Confirming with: Version: 5.4.0.0.alpha0+ Build ID: a9f56091b6422ec8c42f09b8472200ae4ab12548 CPU Threads: 4; OS Version: Windows 6.19; UI Render: default; TinderBox: Win-x86@42, Branch:master, Time: 2016-12-05_23:12:26 Locale: nl-NL (nl_NL); Calc: CL
This DOCX is not correct and is corrupted. Not only LO but some other programs refuse to open it, complaining on unzip error, as Oliver noted. Even "Open XML SDK 2.5 Productivity Tool" (http://www.microsoft.com/en-us/download/details.aspx?id=30425).

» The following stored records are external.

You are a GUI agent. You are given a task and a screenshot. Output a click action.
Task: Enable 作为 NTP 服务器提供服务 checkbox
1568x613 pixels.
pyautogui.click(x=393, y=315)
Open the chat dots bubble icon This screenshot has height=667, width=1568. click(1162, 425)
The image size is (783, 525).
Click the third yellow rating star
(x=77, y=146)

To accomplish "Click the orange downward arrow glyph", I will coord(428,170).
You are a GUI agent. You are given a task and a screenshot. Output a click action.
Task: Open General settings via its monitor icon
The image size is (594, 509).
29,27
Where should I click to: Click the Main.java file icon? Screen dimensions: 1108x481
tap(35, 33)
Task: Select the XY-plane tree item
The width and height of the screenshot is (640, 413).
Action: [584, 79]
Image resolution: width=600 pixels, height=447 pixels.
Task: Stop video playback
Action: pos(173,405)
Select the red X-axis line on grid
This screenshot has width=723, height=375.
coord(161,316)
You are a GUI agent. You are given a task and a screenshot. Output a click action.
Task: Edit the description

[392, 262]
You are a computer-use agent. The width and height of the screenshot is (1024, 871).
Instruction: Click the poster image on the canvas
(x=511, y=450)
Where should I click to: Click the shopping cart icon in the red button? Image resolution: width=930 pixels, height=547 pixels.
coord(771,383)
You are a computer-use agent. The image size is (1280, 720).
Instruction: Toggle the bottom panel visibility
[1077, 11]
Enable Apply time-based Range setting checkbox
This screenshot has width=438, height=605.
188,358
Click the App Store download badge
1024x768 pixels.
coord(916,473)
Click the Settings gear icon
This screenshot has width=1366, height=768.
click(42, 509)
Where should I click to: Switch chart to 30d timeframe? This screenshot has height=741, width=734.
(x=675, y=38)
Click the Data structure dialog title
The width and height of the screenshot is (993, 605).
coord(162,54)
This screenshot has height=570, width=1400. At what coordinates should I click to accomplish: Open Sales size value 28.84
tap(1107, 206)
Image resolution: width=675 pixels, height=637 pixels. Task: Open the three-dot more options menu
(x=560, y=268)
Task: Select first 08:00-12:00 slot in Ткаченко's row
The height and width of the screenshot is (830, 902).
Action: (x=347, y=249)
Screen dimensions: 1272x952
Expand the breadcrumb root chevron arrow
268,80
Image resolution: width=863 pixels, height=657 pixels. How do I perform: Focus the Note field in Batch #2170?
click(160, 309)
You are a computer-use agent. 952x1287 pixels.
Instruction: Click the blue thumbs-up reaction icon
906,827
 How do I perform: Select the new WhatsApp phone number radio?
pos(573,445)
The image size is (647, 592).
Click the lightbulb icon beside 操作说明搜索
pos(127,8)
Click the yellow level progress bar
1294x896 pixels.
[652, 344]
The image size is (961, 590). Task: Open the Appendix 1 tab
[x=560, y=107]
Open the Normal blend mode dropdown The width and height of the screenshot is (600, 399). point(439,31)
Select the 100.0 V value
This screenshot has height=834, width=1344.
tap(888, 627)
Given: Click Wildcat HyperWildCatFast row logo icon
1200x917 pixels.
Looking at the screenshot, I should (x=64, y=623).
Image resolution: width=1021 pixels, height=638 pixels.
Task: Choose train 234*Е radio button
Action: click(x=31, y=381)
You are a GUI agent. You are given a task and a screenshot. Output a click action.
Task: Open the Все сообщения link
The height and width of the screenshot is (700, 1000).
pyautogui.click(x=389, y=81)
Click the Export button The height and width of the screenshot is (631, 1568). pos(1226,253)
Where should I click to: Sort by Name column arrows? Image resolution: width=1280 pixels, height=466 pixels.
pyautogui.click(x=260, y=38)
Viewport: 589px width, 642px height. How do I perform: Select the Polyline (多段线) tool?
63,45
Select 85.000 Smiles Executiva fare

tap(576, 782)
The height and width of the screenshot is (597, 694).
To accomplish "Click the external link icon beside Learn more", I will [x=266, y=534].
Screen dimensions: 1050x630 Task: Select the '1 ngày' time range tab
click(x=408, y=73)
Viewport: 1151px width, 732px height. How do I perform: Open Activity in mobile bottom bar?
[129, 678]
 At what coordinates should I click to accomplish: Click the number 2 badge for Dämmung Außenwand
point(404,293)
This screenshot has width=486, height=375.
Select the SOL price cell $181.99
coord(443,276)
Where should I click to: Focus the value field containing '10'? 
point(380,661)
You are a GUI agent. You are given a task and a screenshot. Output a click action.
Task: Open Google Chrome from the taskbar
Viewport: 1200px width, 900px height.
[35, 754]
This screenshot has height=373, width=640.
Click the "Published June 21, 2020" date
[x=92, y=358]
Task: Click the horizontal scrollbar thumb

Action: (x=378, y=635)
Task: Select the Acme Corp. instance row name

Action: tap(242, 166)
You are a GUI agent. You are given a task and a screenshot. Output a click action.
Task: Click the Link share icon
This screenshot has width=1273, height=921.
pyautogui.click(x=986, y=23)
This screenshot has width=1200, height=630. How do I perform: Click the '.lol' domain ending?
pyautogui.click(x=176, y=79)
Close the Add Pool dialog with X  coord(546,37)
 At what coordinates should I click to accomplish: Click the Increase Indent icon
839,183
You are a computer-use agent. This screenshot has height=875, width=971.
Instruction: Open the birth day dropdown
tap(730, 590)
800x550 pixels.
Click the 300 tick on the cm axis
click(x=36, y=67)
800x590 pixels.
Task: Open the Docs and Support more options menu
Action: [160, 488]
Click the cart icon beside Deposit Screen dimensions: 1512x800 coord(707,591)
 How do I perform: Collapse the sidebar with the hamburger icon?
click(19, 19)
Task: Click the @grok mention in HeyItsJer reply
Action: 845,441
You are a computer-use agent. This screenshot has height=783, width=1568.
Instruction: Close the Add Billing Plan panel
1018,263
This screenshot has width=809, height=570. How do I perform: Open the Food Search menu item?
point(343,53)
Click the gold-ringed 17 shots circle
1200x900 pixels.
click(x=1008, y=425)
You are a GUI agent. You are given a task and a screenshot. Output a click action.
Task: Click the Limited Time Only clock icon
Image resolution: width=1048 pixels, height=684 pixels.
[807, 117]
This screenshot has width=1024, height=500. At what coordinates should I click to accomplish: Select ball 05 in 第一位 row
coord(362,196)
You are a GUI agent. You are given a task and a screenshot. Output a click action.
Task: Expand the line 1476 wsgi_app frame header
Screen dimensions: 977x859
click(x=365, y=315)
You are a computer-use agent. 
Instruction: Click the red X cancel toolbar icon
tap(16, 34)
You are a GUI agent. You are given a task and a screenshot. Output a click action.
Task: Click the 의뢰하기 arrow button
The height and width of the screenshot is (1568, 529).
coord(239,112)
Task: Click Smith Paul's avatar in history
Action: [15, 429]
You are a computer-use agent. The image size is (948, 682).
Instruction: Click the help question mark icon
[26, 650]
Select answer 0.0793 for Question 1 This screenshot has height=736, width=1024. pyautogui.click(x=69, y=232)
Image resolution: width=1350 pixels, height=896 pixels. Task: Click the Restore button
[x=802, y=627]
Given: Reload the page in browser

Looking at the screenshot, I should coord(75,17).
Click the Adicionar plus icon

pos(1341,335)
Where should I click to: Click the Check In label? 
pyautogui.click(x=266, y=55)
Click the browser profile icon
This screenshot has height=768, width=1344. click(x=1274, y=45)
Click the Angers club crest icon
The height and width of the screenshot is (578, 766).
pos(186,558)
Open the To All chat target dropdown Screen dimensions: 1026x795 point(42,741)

Looks like it's 2007. Some MSO bug? Saved in MSO again, opens fine. Is bug valid? Maybe, if MSO has workaround, LO might also have it. But this bug was confirmed too soon, without a decision whether it's worth fixing.
Please don't change this issue just like that. Renamed to ZIP it unzips just fine [1]. I get documents like this at a regular interval and it is an annoying interoperability issue, I cannot rely on LO to open docs I get. If it's a quirk of MSO and LO wants to claim operability, it should be able to open the file. [1] $ unzip failing_doc.docx.zip Archive: failing_doc.docx.zip inflating: [Content_Types].xml warning: failing_doc.docx.zip appears to use backslashes as path separators inflating: docProps/app.xml inflating: docProps/core.xml inflating: word/document.xml inflating: word/endnotes.xml inflating: word/fontTable.xml inflating: word/footnotes.xml inflating: word/settings.xml inflating: word/styles.xml inflating: word/webSettings.xml inflating: word/theme/theme1.xml inflating: word/_rels/document.xml.rels inflating: _rels/.rels $ ls -R -l .: total 28 -rw-r--r-- 1 peter peter 1576 Jan 1 1980 [Content_Types].xml drwxr-xr-x 2 peter peter 4096 Jul 18 19:56 docProps -rw-r--r-- 1 peter peter 9547 Jul 18 19:49 failing_doc.docx.zip drwxr-xr-x 2 peter peter 4096 Jul 18 19:56 _rels drwxr-xr-x 4 peter peter 4096 Jul 18 19:56 word ./docProps: total 8 -rw-r--r-- 1 peter peter 685 Dec 8 2015 app.xml -rw-r--r-- 1 peter peter 619 Dec 8 2015 core.xml ./_rels: total 0 ./word: total 56 -rw-r--r-- 1 peter peter 4188 Dec 8 2015 document.xml -rw-r--r-- 1 peter peter 971 Dec 8 2015 endnotes.xml -rw-r--r-- 1 peter peter 1595 Jan 1 1980 fontTable.xml -rw-r--r-- 1 peter peter 977 Dec 8 2015 footnotes.xml drwxr-xr-x 2 peter peter 4096 Jul 18 19:56 _rels -rw-r--r-- 1 peter peter 2440 Jan 1 1980 settings.xml -rw-r--r-- 1 peter peter 16648 Jan 1 1980 styles.xml drwxr-xr-x 2 peter peter 4096 Jul 18 19:56 theme -rw-r--r-- 1 peter peter 260 Jan 1 1980 webSettings.xml ./word/_rels: total 4 -rw-r--r-- 1 peter peter 1081 Jan 1 1980 document.xml.rels ./word/theme: total 8 -rw-r--r-- 1 peter peter 6999 Jan 1 1980 theme1.xml peter@animal:/media/PCdata/temp/failing_doc.docx$
Most probably, the problem is related to the version of package (ZIP) - APPNOTE-2.0 - is wrong as per ECMA-376 and ISO/IEC 29500, which mandate that OOXML package as per PKWARE Inc. Zip APPNOTE Version 6.2.0. Why is that so, i.e. was there some repacking happening on the route from source to destination, or if generating software (that is claimed to be MS Word in app.xml content) makes that under some circumstances, is unclear. I suppose that LO *could* allow such packages. But please note that trying to mimic any non-standard behavior of MS Word (and be bug-to-bug compatible with it) is generally not in LO goals list.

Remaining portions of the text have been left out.